“The bullshit piled up so high in Vietnam you needed wings to stay above it.” Apocalypse Now
I’m travelling, so at breakfast at the hotel I picked up a recent copy of Wall Street Journal.
The beauty of not reading WSJ regularly is that your bullshit radar, weaned off of daily exposure to it, regains its sensitivity. You open a ‘Markets’ section and bullshit jumps at you, offending all your senses.
I see a headline: “Another Danger of Rising Wages” by Justin Lahart. (The online version says “The Other Risk from Rising Wages.”)
If you don’t have access, no worries: I’ll be dissecting almost every sentence in the article.
The author’s major lament is that in current tight labor market the wages might rise, although he’s not sure whether or not this will lead to inflation. Today, he’s more worried about tight labor market leading to lower stock prices. Notice how right out of the gate, in a typical WSJ fashion, more concern is given to investors and markets than the wage schmucks. “A Danger” of rising wages. God forbid.
But there are ways to deal with this danger.
“One way wages could rise without inflation running hotter is if productivity picks up. This would be a good thing.” Good thing for who? He explains: “the more productive the economy is, the better off everybody can be.” Translation: If before you worked 10 hours a day for $11/hour, then if you now work 12 hours a day for the same $11/hour – you’re better off. See, it’s good for you to work more hours.

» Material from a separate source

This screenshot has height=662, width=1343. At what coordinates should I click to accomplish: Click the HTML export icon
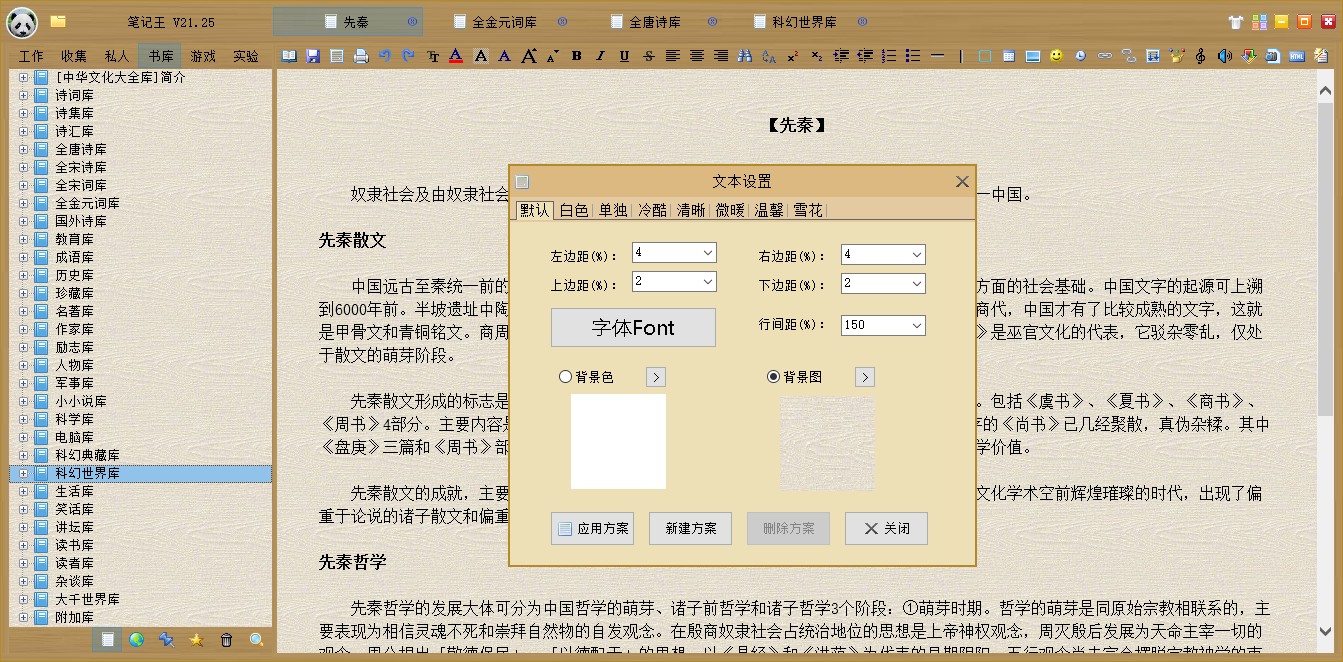(x=1297, y=57)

“And there is some hope that productivity growth, which has been woefully weak, kicks in as companies step up capital spending to combat rising labor costs.” Think about this for a moment: the productivity will grow, this guy argues, if companies spend money NOT on labor costs, but on COMBATING labor costs. Spend cash on devising remedies that make workers work harder for less and you won’t have to spend cash on wages!! Watch and learn, MBAs.
But there’s a problem with this approach though. You see, he then points out, “The problem is that investment in productivity won’t translate into productivity gains for a while.” Aawww! 😦 There’s a time-lapse between implementing those remedies and workers working harder.
“The other way wages can rise without inflation picking up is if companies eat their rising labor costs (wait, is there a remote possibility of redemption here? KG) – a scenario investors probably wouldn’t like.” (Oh, nevermind. Let’s not forget about the investors. KG). “Profit margins are near historic highs and are expected to go higher as a result of the tax cut, but more of that money than investors expect could be going to paychecks instead of earnings.” (OMG! The Horror! The Horror!)
“That wouldn’t be surprising. Inflation has been so low for so long, (btw, does this casual confession mean that WSJ will now rescind a decade of hysterical articles about the lurking inflation? KG) consumers have become conditioned to it, making it harder for companies to raise prices without losing customers.” Being a company is hard. Fucking workers demand a higher salary, fucking consumers are a bunch of flaky brats. Hey, maybe you should close up shop then? Oh, I forgot: Your fucking profit margins are near historic highs and are expected to go higher.
He concludes: “This might work out fine for everyone if low inflation kept the Fed from tightening aggressively. But with wages rising, the Fed will at least keep to its current path of rate increases. The result would be lower profit margins and higher rates – not exactly the stuff of investor dreams.” Yes, the investors dreams – that sacred ideal on which a civic society is built.
This mindset is so emblematic of our skewed priorities: We are asked to serve the market. We are the cogs and ‘the Market’ and ‘the Investor’ are supreme beings whose interests are more important that a working stiff’s to the point where companies are willing to spend money to PREVENT the working stiff from getting a decent wage.